It was time for our weekly conference call and suggestions for what to do with our inept tail.
I placed the call to Leroix Ney, down in Red Stick, to get his take on the ranked games in his neck of the woods, which is pretty much the old Confereracy, plus a bit here and there.
"Good Morning, LeRoix," I called out. "How are things down in the swamps?"
"Dey's fine, Cher," he replied in his usual Cajun patois. "Ah s'pose y'alls wantin' me to ac-chally put some effort into pickin' dese games?"
"It would be nice."
"Dey goan take about as much effort as tossin' a marshmallow to a gatah," he chuckled. "Clemson gots tah go up nort', again, and play Mary-land. As long as Tajh Boyd's hip holds out, Clemson should have no prawblem. Dey's goin' up a Mary-land team dat lost to Temple. Ah's goan wit' deh Tigres L'Orange, 38-17."
"How about 'Bama," I asked.
"SEC Players love goin' to play Mississippi, dat way dey get to say dey got to go to Oxford. Deh Tide is goan flow all over dem poor Rebs. It ain't even goan be close. 'Bama should make it about 63-3."
"We're finally at the game you really want to talk about, Leroix, go for it."
I could hear the pfft-pop, of Leroix drag from his hand-rolled cigarette. "Les Tigres have to go up to Tennessee. Deh wust part of deh trip is havin' to look at all dat ugly-ass orange. Dey look lahk old Bronco jerseys dat got left out in deh sun too long.
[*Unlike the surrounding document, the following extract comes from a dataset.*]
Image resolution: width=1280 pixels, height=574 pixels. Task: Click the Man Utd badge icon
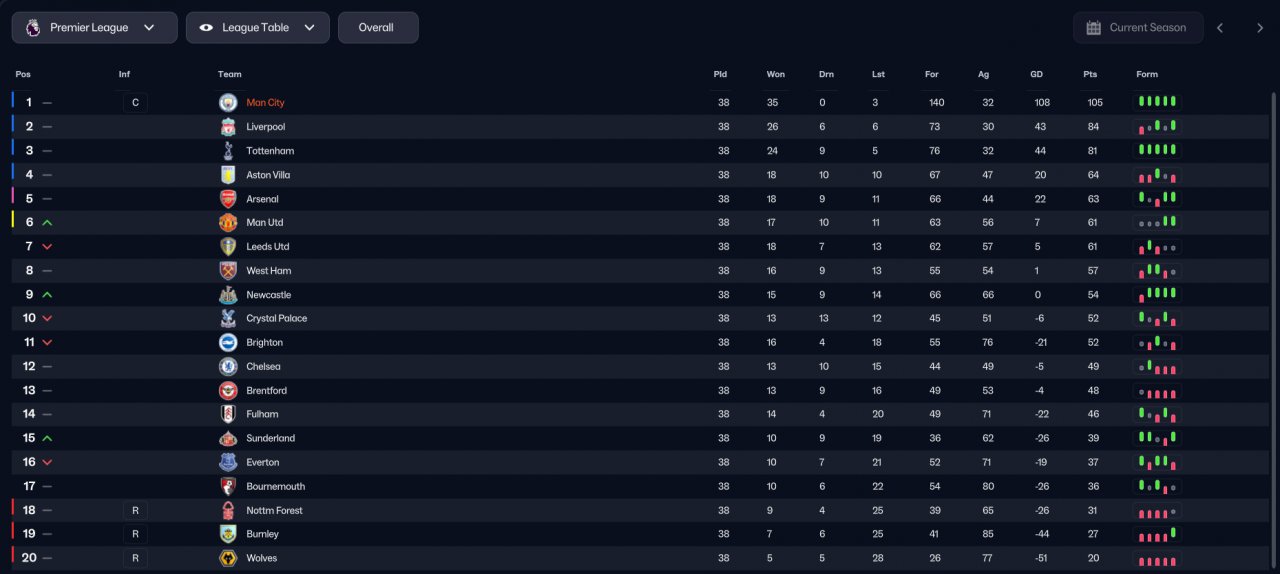coord(228,222)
Deh Volunteers play lahk dey been out in deh sun too long. Dis'll be a tougher game dan dey had las' week, but Les Tigres should romp all deh way home. LSU 31-13."
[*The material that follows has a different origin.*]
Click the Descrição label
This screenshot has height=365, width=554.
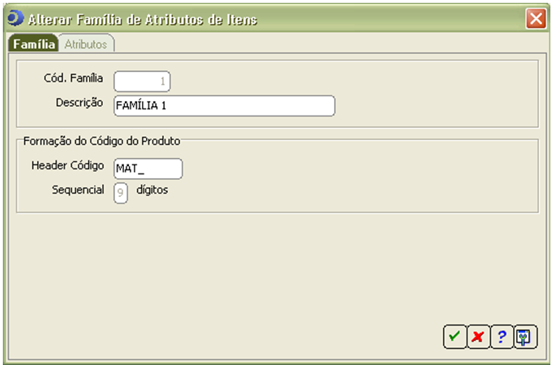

"Thanks, Leroix." I placed a call to Bubba Tataglia, my contact down in Oke City, in order to get his take on all things in the Big 12 and Texas. "How's things down Oklahoma way."
"We got two games that are fixin' to light up the scoreboard so fast the ESPN score alert may shut down from overload. The Cow Rapers of Okie Lite have to go to Austin, enjoy the music, make stops at those awesome food trucks and still score more often than a drunk girl at a frat party. I saw one writer point out the fact that Texas is 8-0 in games after losing to Oklahoma, and then he picked OSU. What the Hell is the point of that stat? Anyhoo, Okie State feels like they gotta score more than the 55 that OU dropped on the Longshoremen. They will, they may give up four or five TD's, but they will get into the 60's. OSU 63-28."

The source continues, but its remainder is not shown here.